Its shape has two water bodies whose main has the shape of the peninsula of Italy, with a length of 3.8 km in the north-south axis, and a maximum width of 0.65 km. Northwest, pass around 0.6 km connects the second body of water that has a length of 1.5 km (north to south) by 1.7 km (east to west). This second lake has three large bays and an island.

Roads surrounding

By road, the northern part of the lake is reachable by bypassing the mountains from the west, from the mouth of the lake, just follow the path of the Jesuit Lake (west), the road Lejeune Township (passing near Chnabail lakes) to route Joseph Saint-Amand where you have to turn right (heading north) and spend almost three lakes Champlain.
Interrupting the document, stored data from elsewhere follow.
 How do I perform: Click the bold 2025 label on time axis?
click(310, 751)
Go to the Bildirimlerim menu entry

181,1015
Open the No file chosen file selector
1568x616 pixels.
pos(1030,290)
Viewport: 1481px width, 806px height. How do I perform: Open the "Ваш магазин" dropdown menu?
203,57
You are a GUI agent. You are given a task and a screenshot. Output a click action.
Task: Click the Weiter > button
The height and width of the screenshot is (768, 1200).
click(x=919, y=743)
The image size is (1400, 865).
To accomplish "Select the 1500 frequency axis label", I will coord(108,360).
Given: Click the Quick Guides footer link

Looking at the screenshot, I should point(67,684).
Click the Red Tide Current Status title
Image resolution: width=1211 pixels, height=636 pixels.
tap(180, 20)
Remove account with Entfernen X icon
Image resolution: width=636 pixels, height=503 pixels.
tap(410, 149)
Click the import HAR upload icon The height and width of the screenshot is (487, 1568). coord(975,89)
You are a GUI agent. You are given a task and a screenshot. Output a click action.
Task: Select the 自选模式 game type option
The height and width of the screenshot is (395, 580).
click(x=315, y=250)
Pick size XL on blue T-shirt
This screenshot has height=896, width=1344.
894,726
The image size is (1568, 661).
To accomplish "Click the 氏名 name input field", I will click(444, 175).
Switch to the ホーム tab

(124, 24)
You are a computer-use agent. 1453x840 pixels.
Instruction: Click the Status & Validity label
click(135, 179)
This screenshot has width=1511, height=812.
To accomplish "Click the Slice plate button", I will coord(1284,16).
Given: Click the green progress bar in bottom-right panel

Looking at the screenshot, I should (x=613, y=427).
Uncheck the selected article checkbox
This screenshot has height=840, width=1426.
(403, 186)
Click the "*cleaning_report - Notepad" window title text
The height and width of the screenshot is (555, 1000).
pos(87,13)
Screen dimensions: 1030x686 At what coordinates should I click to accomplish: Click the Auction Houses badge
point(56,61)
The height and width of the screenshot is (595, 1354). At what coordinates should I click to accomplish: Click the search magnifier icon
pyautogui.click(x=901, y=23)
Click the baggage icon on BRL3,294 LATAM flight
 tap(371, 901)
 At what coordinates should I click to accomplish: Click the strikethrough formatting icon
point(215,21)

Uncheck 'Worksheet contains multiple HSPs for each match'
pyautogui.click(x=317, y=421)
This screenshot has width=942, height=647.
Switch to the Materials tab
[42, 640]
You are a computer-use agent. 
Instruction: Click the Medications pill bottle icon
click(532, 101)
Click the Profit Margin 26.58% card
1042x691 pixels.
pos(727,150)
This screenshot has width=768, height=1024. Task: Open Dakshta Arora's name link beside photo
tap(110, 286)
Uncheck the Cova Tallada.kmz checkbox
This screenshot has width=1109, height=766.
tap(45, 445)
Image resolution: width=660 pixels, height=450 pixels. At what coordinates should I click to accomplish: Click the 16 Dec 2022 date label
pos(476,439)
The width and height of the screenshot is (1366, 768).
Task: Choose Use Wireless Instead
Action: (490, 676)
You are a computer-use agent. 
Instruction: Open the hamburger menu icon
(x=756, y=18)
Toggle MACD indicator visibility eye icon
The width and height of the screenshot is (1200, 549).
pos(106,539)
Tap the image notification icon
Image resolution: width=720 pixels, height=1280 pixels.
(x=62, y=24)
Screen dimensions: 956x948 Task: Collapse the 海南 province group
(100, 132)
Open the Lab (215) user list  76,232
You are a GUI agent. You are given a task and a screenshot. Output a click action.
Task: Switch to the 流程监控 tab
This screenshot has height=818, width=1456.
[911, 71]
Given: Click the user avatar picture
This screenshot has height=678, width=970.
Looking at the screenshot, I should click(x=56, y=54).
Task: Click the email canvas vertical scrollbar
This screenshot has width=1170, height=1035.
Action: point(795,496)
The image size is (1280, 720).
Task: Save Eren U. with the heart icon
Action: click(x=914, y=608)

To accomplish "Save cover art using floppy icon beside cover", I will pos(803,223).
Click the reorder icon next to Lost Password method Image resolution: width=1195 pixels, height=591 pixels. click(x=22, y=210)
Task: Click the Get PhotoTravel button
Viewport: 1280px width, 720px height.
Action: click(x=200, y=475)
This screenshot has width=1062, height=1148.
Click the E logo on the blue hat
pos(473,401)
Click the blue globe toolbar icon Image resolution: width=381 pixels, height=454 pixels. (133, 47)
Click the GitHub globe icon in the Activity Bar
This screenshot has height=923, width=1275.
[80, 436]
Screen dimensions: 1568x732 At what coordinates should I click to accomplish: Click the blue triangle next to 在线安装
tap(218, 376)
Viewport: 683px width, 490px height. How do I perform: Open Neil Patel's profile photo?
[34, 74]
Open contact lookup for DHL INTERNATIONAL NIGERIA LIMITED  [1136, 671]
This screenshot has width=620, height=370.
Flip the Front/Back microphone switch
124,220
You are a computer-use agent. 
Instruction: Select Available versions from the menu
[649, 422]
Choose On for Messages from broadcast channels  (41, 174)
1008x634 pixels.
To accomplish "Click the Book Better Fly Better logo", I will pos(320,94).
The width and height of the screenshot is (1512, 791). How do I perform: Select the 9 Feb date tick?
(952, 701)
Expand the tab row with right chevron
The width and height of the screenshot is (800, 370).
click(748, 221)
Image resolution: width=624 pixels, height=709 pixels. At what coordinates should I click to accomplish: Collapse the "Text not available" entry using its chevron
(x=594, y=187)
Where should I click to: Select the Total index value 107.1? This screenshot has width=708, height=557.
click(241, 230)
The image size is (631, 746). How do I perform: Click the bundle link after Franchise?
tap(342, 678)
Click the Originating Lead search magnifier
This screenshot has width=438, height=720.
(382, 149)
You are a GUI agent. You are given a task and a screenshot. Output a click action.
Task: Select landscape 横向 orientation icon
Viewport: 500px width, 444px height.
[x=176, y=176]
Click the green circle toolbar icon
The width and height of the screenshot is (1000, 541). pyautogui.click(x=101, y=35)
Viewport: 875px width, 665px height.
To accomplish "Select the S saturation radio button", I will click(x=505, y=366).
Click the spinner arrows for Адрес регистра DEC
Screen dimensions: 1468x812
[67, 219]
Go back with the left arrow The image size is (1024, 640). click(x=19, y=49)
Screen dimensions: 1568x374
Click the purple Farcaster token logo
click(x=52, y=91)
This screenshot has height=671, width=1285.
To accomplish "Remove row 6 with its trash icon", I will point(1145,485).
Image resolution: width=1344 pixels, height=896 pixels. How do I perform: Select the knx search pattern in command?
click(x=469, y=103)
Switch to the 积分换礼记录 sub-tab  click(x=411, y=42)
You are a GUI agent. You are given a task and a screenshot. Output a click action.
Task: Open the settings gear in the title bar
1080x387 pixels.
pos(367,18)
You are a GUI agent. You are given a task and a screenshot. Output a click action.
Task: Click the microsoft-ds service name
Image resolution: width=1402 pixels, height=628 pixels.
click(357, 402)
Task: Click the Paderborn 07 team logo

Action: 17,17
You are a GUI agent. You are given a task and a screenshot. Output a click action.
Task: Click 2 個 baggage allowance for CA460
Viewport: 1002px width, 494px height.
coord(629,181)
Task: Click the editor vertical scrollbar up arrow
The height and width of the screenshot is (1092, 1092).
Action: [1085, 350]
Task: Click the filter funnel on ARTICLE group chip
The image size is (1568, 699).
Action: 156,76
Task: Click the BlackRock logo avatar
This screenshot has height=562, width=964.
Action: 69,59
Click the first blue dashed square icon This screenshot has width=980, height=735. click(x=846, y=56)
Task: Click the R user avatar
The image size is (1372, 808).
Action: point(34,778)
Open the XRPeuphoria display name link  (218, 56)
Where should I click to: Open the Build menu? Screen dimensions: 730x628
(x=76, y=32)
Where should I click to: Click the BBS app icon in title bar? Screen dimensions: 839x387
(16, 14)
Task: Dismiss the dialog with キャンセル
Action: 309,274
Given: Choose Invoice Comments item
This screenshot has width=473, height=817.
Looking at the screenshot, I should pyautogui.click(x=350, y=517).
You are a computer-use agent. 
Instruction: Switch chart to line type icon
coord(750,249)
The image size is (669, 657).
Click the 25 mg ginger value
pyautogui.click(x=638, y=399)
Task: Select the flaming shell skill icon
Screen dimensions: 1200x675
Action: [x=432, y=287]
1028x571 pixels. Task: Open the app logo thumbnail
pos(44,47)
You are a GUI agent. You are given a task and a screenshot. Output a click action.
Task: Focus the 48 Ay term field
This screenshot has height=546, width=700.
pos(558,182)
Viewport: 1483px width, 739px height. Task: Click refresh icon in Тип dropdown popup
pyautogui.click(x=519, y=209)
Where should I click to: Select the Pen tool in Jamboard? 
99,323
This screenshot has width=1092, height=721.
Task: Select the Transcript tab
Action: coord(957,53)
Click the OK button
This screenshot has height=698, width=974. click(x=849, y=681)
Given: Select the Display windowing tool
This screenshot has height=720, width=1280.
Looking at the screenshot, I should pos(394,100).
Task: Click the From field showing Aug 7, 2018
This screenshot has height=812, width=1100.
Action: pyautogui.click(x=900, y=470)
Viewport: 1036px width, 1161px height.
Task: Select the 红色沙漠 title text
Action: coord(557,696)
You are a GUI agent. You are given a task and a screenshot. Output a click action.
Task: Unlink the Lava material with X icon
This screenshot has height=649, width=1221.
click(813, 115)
Because of the mountains, there is no waggon road on the east side of the southern part of the lake to the Baptist lakes, three lakes Grandbois, lakes of the Center and Lake one mile. However, the "chemin des érables" (from the route Joseph Saint-Amand and southbound) serves the northern part of the lake (east side), up to a large bay. While the "chemin des cèdres" is serving west side of the northern part of the lake.

== Location ==

In 1933 and 1945, a total of 17,000 brook trout fry were stocked. In 1970, only four species of fish were living in the lake.

Located entirely in forest and mountainous areas, the Jesuit lake is 2.3 km (in a direct line) southwest of Missionary Lake and 2.1 km (direct line) southeast of Lac Le Jeune. Lake Jesuit is three miles from Lake Traverse and 7.3 km (by road) from bridge of the Croche Lake, in the lower village of Sainte-Thècle.

The dam at the mouth of Lake Jesuit is located at the southeast end (geographic coordinates: latitude 46.8426° and longitude −72.5410°). After an initial fall at the foot of the dam, the lake outlet flows for 0.3 km in a direct line to the southeast to lake Aylwin (which is 0.4 km long). The latter lake is 191 meters above sea level: 8 m below lake Jesuit. The route of the Jesuit lake outlet resumes east of Lake Aylwin 2.5 km to empty into the lake from the Traverse. At 940 m before it ends, the "Décharge du lac Jésuite" (outlet of Lake Jesuit) receives the right shore waters "Ruisseau de l'Aqueduc" (Brook of Aqueduct) (about 850 m long) which drains water from "Lac de l'Aqueduc" (Lake Aqueduct) (length 320 m) whose elevation is 303 m.

In the southern part of Lake Jesuit (the East and West sides) high cliffs plunge into the lake. The top of the mountain that faces the mouth reaches 385 m. Boutet Lake is located behind this mountain at 341 feet above sea level. These cliffs are known for climbing enthusiasts. The maximum depth shown on the map is 52.9 m in the northern part of the lake. Boats can be launched close to the mouth, south of the lake, on the way-du-du-lac-Jesuit.

== History ==

Its form and extent, Lake Jesuit was an important route in the history of forestry to access licensed territories for logging and timber transport.

The company Veillet & Brothers Limited operated a sawmill (two floors) powered by steam at the southern end of the lake near the outlet. The mill was built in the summer of 1938 by workers under the direction of entrepreneurs Jeffrey Veillet and Freddy Veillet on a lot of Philorum Béland. The equipment of the mill came from the demolition of the sawmill and Veillet Brothers Limited located at Audy (Lac-aux-Sables). The first felling of hardwoods in this area (especially in the north of the lake) was in the winter 1938–1939, to be sawn at the mill in the spring. The wood was transported on the lake with a boat boom driven by steam.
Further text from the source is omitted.